Rule #1: If they have open seating, bring reading material.

We dressed up a little and then walked the three blocks to the Municipal House for the concert, which was held in a long room in the basement with curtains on a side. It was not really a concert hall; in fact, I think that it was actually the wine cellar. There was a small stage at one end and a couple of hundred wooden chairs. The front half was cordoned off and reserved for "VIP's." The four of us sat together near the front of the peon section. The seats were fine. Tom could not believe how long twenty minutes could take when one was waiting for a concert to begin. I had brought my guidebook with me to help me pass away the time before the performance. I found a likely candidate for the next day's lunch.

Not a bad venue for a concert.

The performers consisted of two violins, a viola, a cello, and a string bass. They also had a trumpeter (Vladislav Kozderka) and a soprano (Naděžda Chrobáková). They chose an excellent program: an air by Bach (played by the trumpeter), Dvořak's Humoresque, Gounod's Ave Maria sung by the soprano, a waltz from Tchaikowsky, part of Vivaldi's winter movement from The Four Seasons, part of the Moldau on the trumpet, the largo from Dvořak's New World, a dance from Smetana's The Bartered Bride, the song to the moon from Rusalka, and the opening to Eine kleine Nachtmusik.

The show stopper was the aria from Rusalka, one of my all-time favorites. I found it extremely moving to hear it sung by a native Czech speaker, and so did most of the audience. The soprano was called back for a personal encore. She sang Panis Angelicus, an unexpected selection that took me back to my days in parochial school. The main group also did an encore. Their choice was an equally strange one – the slow movement from Eine kleine nachtmusik.

Sue wanted to have the trumpeter's baby. Tom and Patti seemed to enjoy the evening well enough. It certainly was better than the last concert that we four attended together – a Bob Dylan performance in a rain storm at a minor league baseball field. We sat near third base line. Dylan was in center field. We could not even recognize the songs.

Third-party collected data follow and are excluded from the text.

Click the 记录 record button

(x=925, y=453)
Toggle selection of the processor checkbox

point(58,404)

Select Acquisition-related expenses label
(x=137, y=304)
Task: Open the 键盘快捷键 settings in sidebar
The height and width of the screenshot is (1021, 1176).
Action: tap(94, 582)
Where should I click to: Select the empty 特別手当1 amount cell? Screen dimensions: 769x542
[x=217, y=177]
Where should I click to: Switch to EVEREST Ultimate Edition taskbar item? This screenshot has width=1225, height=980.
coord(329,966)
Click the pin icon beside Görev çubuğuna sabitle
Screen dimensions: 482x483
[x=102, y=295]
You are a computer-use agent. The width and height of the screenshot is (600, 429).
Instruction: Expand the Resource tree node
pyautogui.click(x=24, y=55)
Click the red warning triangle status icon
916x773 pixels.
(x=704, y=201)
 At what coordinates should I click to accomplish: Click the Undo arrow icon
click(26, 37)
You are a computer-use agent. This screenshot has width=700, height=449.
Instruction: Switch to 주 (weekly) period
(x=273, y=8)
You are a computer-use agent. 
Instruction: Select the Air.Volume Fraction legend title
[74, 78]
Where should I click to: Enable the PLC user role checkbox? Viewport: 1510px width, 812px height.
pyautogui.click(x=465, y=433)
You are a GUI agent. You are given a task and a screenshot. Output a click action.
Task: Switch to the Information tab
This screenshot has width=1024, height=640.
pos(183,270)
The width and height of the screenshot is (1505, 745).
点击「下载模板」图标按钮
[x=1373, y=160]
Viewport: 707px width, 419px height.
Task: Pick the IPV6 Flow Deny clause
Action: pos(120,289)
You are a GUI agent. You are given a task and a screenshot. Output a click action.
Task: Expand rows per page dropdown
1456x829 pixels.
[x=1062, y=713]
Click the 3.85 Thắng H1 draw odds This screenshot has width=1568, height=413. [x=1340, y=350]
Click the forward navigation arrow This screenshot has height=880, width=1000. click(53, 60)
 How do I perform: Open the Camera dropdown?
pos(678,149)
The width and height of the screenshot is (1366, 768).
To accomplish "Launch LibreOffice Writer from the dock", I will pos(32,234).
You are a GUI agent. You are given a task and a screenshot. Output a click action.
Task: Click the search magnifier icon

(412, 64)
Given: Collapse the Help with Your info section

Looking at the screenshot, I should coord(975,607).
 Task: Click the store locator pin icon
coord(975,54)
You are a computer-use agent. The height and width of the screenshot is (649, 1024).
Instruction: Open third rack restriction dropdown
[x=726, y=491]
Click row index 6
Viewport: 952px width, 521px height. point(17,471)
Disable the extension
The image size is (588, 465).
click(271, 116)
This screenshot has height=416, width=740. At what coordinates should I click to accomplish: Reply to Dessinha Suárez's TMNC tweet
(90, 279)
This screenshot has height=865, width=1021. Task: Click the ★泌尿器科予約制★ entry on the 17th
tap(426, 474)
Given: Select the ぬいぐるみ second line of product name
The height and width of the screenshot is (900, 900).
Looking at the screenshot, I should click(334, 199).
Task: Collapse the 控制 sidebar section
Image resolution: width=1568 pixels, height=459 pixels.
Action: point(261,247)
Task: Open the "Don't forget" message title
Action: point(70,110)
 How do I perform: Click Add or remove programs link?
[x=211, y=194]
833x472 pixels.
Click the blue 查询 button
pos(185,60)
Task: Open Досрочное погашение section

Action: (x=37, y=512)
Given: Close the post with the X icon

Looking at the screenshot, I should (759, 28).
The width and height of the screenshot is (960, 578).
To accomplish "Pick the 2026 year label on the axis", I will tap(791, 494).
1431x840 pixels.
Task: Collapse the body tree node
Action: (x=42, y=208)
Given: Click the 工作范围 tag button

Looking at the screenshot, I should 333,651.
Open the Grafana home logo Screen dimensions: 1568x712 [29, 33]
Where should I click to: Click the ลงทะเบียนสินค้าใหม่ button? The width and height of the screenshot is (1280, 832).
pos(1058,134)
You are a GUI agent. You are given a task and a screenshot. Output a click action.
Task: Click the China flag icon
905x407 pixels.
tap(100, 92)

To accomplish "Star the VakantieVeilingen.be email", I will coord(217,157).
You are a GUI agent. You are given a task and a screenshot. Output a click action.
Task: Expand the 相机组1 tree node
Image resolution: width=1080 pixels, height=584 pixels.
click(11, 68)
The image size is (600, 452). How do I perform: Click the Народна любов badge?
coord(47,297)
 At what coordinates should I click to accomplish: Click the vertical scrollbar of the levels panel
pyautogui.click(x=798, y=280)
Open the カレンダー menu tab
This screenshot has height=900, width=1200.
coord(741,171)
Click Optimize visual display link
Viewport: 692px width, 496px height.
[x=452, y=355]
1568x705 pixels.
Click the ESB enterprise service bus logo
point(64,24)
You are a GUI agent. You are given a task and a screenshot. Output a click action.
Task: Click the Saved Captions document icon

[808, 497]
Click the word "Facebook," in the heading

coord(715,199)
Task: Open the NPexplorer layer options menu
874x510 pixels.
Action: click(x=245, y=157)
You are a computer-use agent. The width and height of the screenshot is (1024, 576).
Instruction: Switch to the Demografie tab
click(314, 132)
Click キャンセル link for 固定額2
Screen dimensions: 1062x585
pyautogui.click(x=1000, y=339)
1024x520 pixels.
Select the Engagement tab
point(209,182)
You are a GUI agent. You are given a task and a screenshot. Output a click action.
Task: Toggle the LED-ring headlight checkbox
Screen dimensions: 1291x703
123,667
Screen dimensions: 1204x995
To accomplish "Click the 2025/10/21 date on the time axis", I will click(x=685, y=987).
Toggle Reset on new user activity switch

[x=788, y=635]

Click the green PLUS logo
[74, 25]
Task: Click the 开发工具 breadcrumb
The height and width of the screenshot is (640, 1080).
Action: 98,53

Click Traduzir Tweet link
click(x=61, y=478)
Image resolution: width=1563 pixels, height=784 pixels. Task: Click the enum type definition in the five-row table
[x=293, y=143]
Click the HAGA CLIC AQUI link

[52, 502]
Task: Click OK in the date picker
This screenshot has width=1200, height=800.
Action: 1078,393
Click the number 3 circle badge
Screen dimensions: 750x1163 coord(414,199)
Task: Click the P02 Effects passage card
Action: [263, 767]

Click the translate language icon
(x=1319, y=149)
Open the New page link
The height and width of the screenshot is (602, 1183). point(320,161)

After the concert Tom and I wandered around looking for a bankomat. We finally found one on the south side of the moat street. Then Tom joined Sue for a (Czech) Budweiser at the beer garden that the Corcorans' room overlooked. Sue reported to me later that she could see Lyle walking around in his room.

While they occupied themselves with carousing and peeping, I said a rosary for world peace and then washed some of my clothes in the sink. This was not as easy to do without a bidet. Evidently bidets are not de rigueur in this portion of Europe. I also had to face the difficult problem of figuring out where to string the clothes line. I ended up using the light fixture to support one end.

After that I worked on my journal for a while. Then I inserted my earplugs, donned my eye mask, and headed for dreamland.